Would you retype each of the records exactly as shown?

**Saved data entries**
=== Begin Enclosure ===

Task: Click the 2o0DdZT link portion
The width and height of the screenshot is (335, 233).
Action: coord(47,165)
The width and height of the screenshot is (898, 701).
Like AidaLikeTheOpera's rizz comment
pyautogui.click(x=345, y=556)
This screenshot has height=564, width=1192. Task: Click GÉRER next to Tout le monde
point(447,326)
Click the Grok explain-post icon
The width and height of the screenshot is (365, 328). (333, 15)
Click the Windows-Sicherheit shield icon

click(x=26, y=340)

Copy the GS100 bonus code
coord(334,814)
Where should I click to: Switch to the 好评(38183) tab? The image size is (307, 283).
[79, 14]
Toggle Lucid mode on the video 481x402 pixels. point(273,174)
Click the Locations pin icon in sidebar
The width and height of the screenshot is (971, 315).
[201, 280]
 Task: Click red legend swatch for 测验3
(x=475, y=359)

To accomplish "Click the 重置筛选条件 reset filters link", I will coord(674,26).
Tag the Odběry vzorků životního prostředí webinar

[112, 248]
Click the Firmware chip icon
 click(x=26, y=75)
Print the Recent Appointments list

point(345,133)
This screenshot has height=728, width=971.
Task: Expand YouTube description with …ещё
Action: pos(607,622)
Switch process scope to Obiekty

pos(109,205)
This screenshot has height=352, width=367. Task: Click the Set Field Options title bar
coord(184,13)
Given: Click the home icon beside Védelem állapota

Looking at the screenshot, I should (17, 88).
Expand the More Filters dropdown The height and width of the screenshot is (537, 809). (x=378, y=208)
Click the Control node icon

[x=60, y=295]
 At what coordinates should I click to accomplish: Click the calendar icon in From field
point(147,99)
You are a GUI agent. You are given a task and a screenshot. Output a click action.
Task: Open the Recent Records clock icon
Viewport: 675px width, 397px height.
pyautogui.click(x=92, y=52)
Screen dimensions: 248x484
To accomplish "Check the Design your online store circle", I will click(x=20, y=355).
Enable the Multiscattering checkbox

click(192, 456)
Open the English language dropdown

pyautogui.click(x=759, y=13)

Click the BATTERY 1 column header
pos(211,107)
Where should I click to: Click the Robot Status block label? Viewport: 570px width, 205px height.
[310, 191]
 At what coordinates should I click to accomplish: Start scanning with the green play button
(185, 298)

=== End Enclosure ===

**Answer box**
Task: Click the 2o0DdZT link portion
The width and height of the screenshot is (335, 233).
Action: coord(47,165)
The width and height of the screenshot is (898, 701).
Like AidaLikeTheOpera's rizz comment
pyautogui.click(x=345, y=556)
This screenshot has height=564, width=1192. Task: Click GÉRER next to Tout le monde
point(447,326)
Click the Grok explain-post icon
The width and height of the screenshot is (365, 328). (333, 15)
Click the Windows-Sicherheit shield icon

click(x=26, y=340)

Copy the GS100 bonus code
coord(334,814)
Where should I click to: Switch to the 好评(38183) tab? The image size is (307, 283).
[79, 14]
Toggle Lucid mode on the video 481x402 pixels. point(273,174)
Click the Locations pin icon in sidebar
The width and height of the screenshot is (971, 315).
[201, 280]
 Task: Click red legend swatch for 测验3
(x=475, y=359)

To accomplish "Click the 重置筛选条件 reset filters link", I will coord(674,26).
Tag the Odběry vzorků životního prostředí webinar

[112, 248]
Click the Firmware chip icon
 click(x=26, y=75)
Print the Recent Appointments list

point(345,133)
This screenshot has height=728, width=971.
Task: Expand YouTube description with …ещё
Action: pos(607,622)
Switch process scope to Obiekty

pos(109,205)
This screenshot has height=352, width=367. Task: Click the Set Field Options title bar
coord(184,13)
Given: Click the home icon beside Védelem állapota

Looking at the screenshot, I should (17, 88).
Expand the More Filters dropdown The height and width of the screenshot is (537, 809). (x=378, y=208)
Click the Control node icon

[x=60, y=295]
 At what coordinates should I click to accomplish: Click the calendar icon in From field
point(147,99)
You are a GUI agent. You are given a task and a screenshot. Output a click action.
Task: Open the Recent Records clock icon
Viewport: 675px width, 397px height.
pyautogui.click(x=92, y=52)
Screen dimensions: 248x484
To accomplish "Check the Design your online store circle", I will click(x=20, y=355).
Enable the Multiscattering checkbox

click(192, 456)
Open the English language dropdown

pyautogui.click(x=759, y=13)

Click the BATTERY 1 column header
pos(211,107)
Where should I click to: Click the Robot Status block label? Viewport: 570px width, 205px height.
[310, 191]
 At what coordinates should I click to accomplish: Start scanning with the green play button
(185, 298)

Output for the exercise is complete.